--- Source data ---

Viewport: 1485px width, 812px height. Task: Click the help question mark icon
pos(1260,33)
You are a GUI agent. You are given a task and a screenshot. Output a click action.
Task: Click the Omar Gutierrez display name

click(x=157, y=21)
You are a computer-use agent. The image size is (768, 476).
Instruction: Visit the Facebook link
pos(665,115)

---
--- Source data ---

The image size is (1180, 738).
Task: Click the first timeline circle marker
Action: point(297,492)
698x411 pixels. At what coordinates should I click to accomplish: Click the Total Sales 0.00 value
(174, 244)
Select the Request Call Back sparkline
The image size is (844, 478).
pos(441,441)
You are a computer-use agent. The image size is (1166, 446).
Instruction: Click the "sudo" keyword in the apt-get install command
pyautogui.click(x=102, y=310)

---
--- Source data ---

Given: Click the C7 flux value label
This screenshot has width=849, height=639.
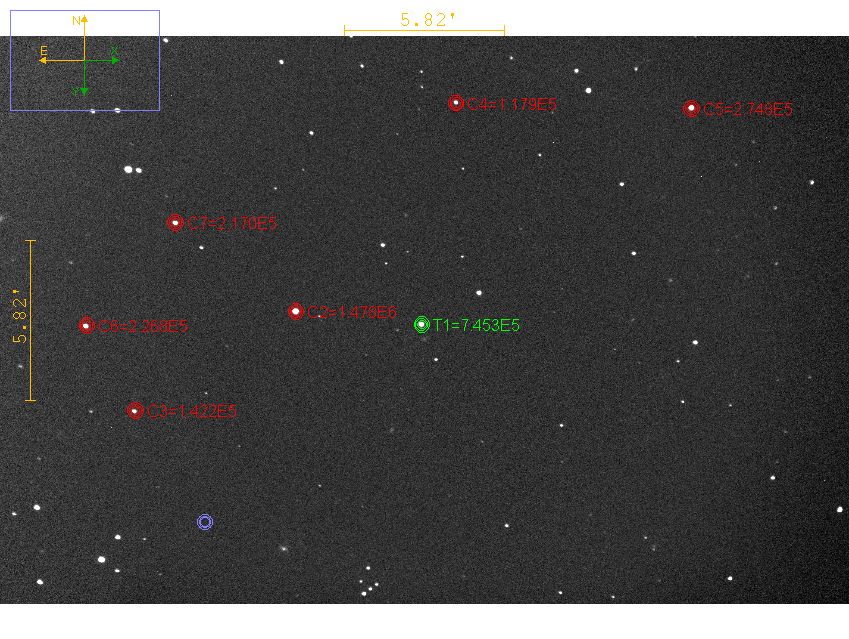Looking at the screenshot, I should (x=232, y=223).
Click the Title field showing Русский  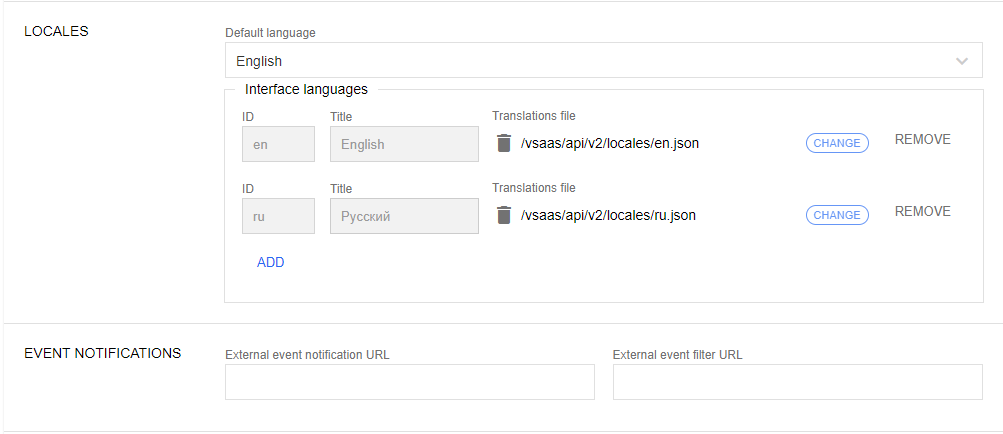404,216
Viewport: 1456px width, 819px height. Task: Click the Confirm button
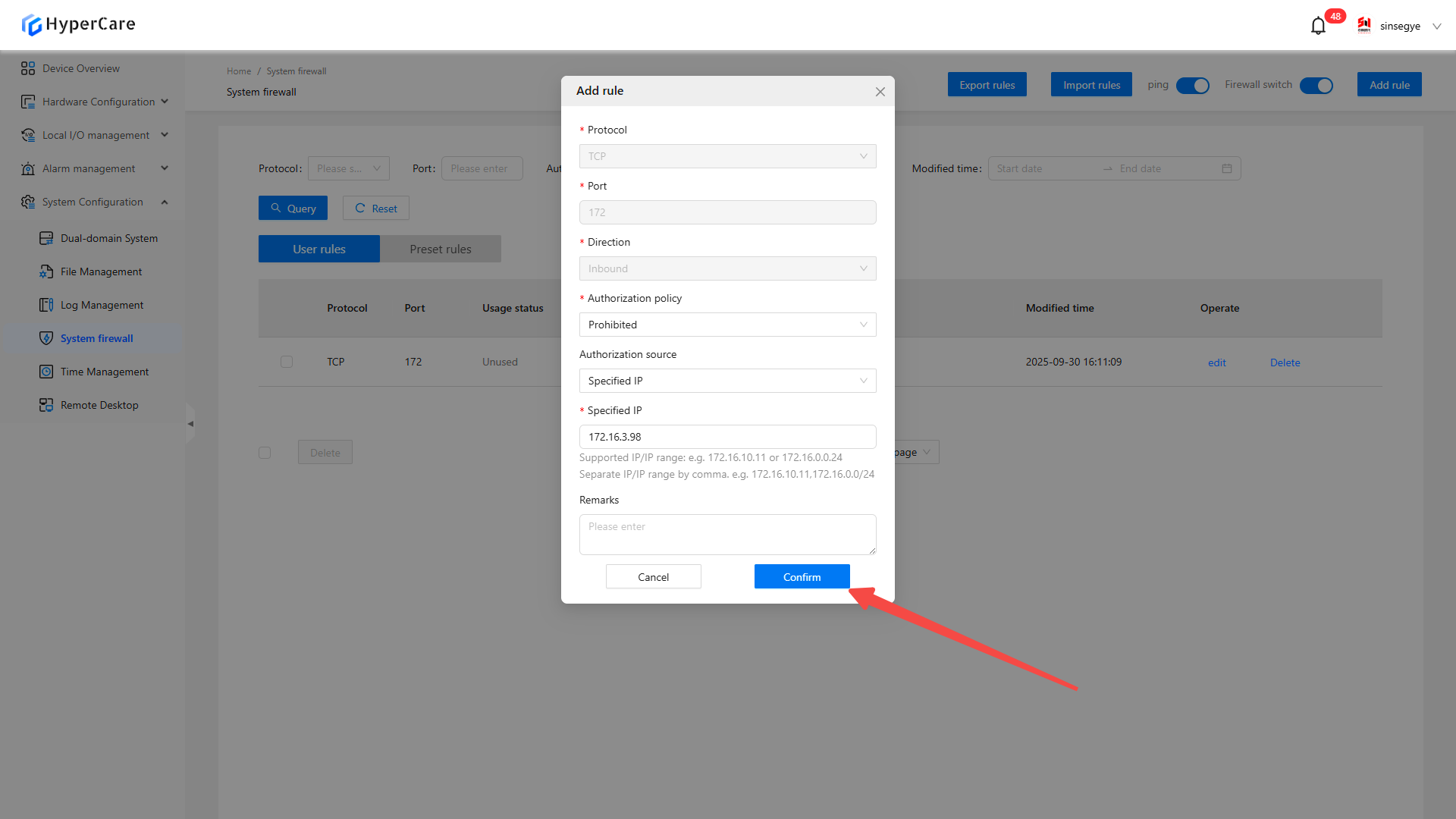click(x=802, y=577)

---

Aim: Copy out everything in the records from the line containing "Select the Request Call Back sparkline" down to the line containing "pyautogui.click(x=102, y=310)", both of those lines included, with every character unchanged.

Expected output:
Select the Request Call Back sparkline
The image size is (844, 478).
pos(441,441)
You are a computer-use agent. The image size is (1166, 446).
Instruction: Click the "sudo" keyword in the apt-get install command
pyautogui.click(x=102, y=310)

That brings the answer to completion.